## To do:
Please give again, word for word, the part of the items that opens with the line containing "You are a computer-use agent. The" and closes with the line containing "Instruction: Click the Moffat town label", both of those lines included.

## Material shown:
◆ ◆ ◆
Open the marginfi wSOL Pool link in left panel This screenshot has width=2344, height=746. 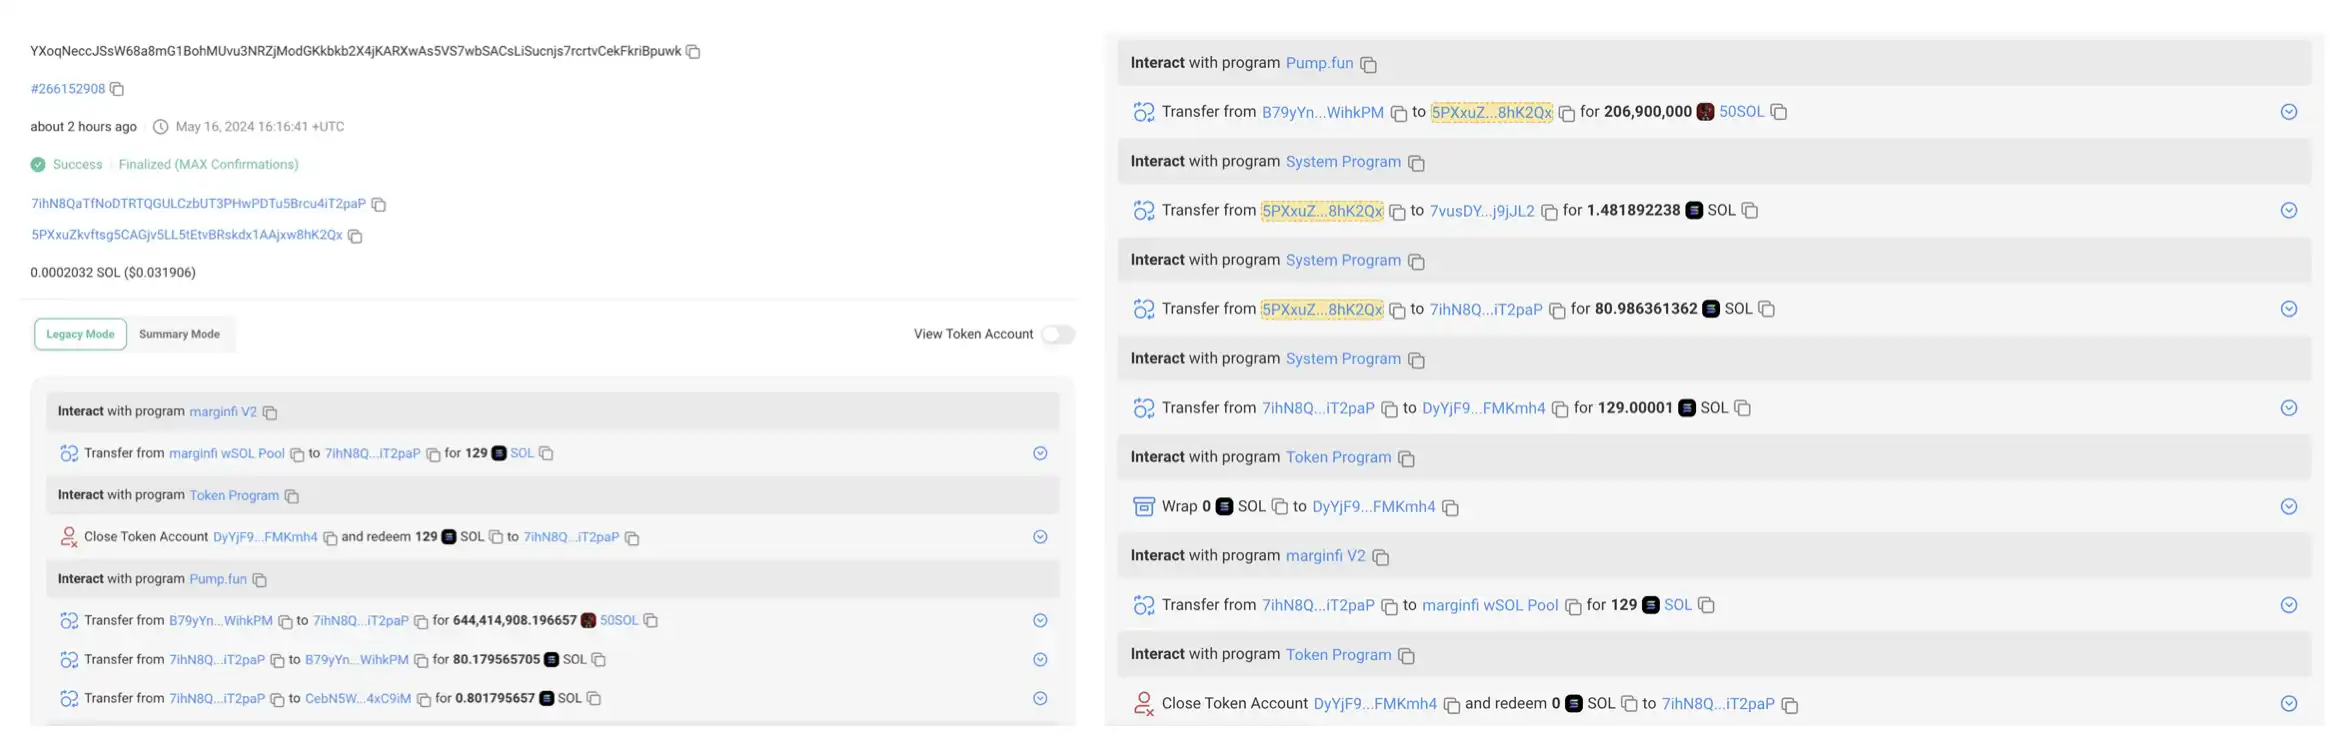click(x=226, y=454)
◆ ◆ ◆
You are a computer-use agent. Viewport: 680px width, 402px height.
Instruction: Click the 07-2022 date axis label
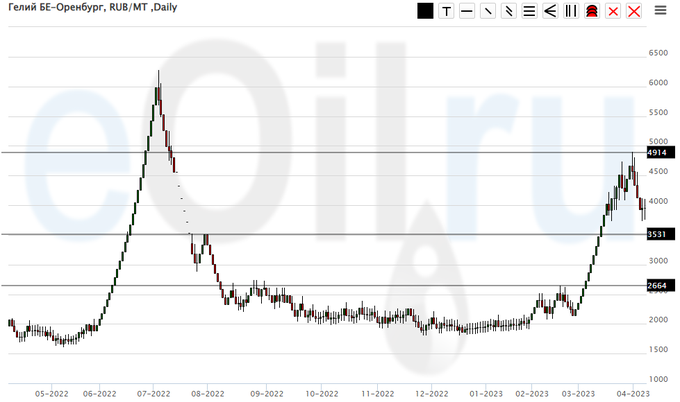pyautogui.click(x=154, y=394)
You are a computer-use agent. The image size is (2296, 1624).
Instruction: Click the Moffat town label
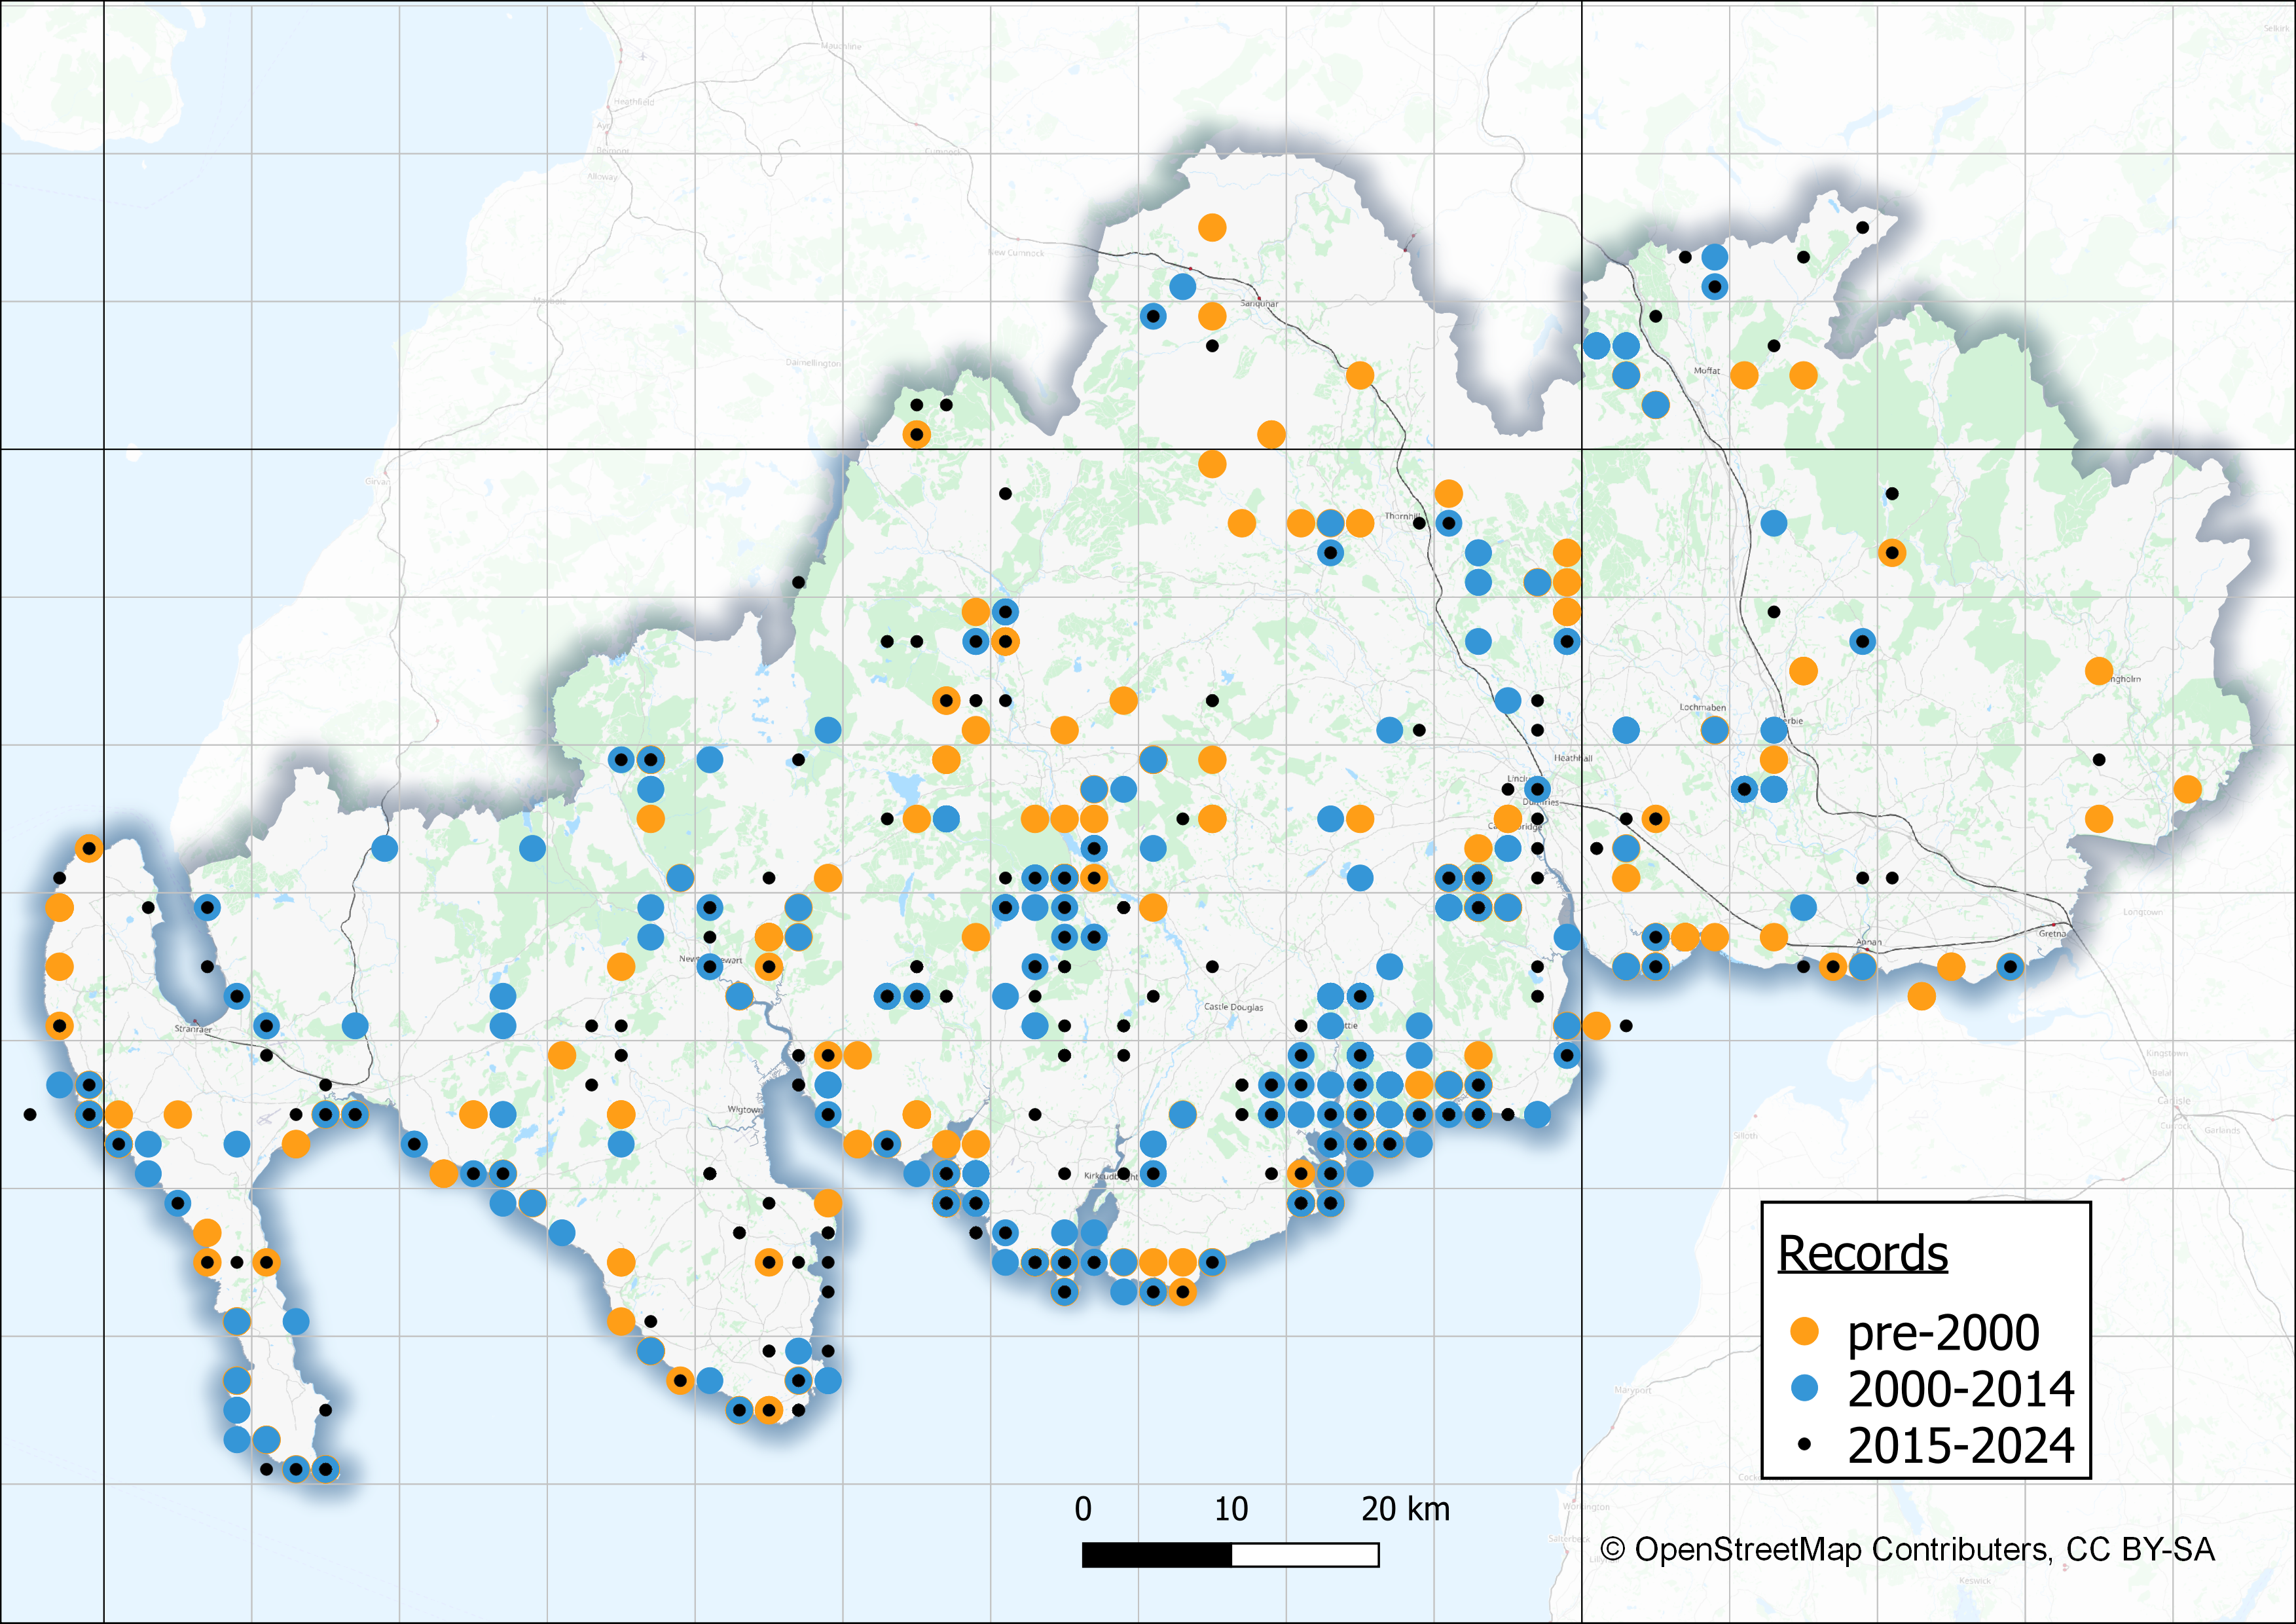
◆ ◆ ◆
## Answer to the problem:
You are a computer-use agent. The image size is (2296, 1624).
Instruction: Click the Moffat town label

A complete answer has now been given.